**Stored data entries:**
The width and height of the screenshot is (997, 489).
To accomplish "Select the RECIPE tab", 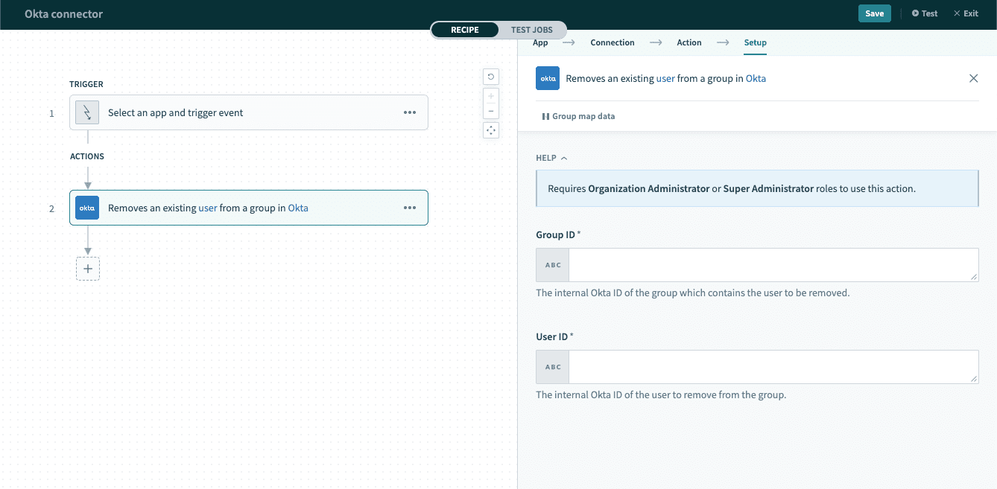I will pyautogui.click(x=464, y=30).
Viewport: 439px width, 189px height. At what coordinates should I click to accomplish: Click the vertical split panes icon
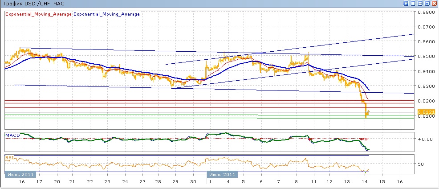(413, 3)
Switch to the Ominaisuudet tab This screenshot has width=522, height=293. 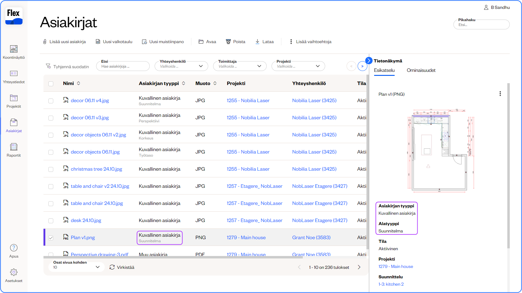coord(421,70)
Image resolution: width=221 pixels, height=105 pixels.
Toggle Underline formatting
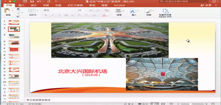59,15
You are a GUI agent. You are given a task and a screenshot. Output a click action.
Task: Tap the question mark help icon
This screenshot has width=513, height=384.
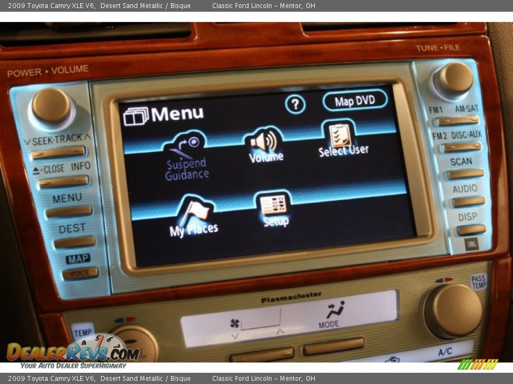pos(295,104)
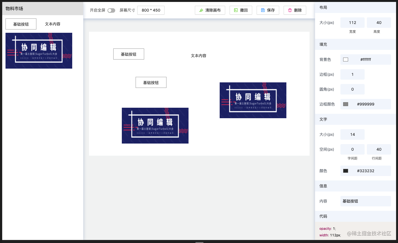
Task: Select the 文本内容 text element on canvas
Action: tap(198, 56)
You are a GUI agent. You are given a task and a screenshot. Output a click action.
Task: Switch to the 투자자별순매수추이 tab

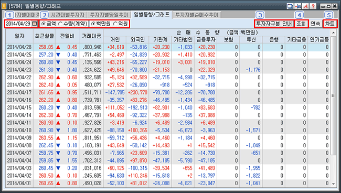197,15
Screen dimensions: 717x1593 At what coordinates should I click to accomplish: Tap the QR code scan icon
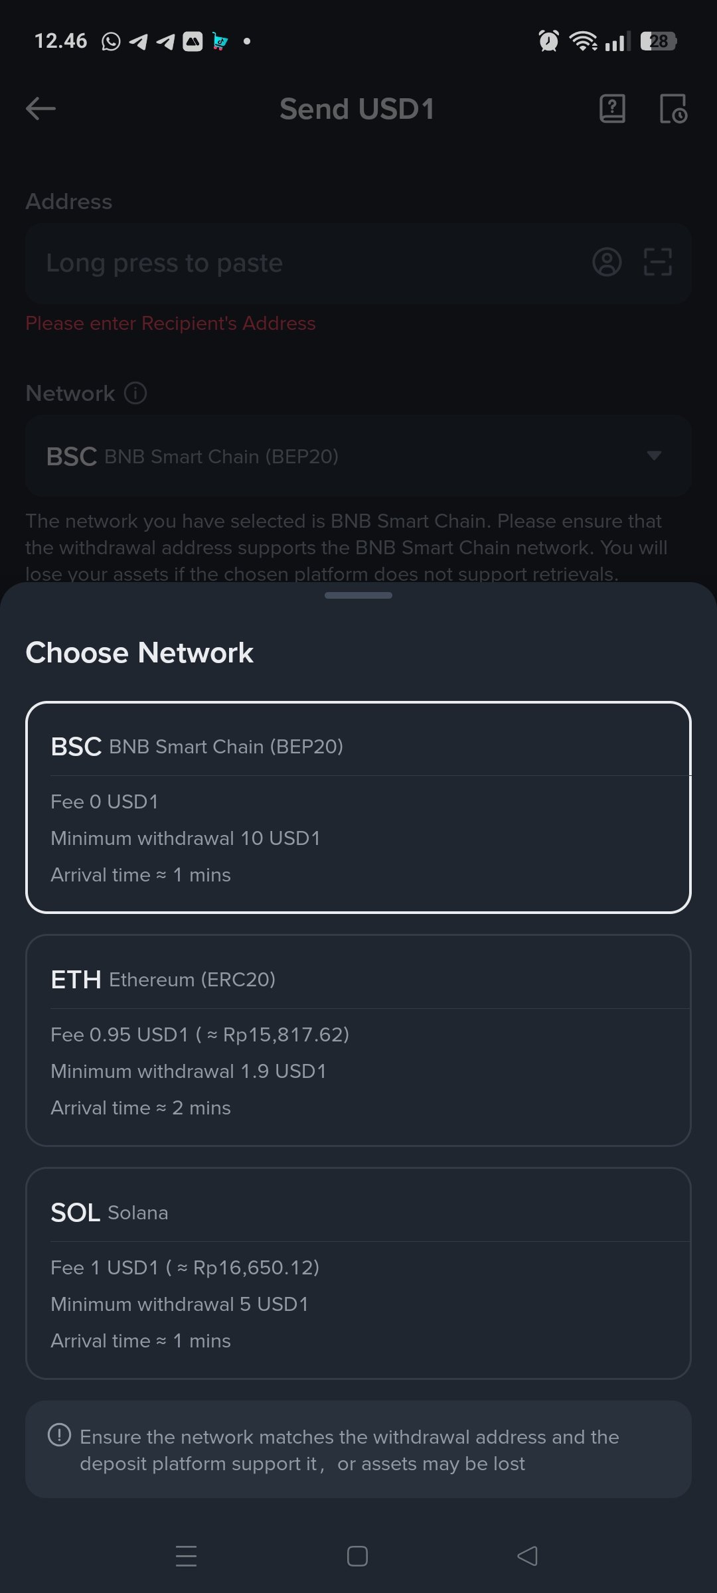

**Exercise directions:** What is needed is an exact copy of the lines from the one containing "Task: Tap the question mark help icon" through the last line of the records, with every picture left out.

**Solution to the exercise:**
Task: Tap the question mark help icon
This screenshot has width=513, height=384.
pos(295,104)
Task: Select the 文本内容 text element on canvas
Action: tap(198, 56)
You are a GUI agent. You are given a task and a screenshot. Output a click action.
Task: Switch to the 투자자별순매수추이 tab

197,15
Screen dimensions: 717x1593 At what coordinates should I click to accomplish: Tap the QR code scan icon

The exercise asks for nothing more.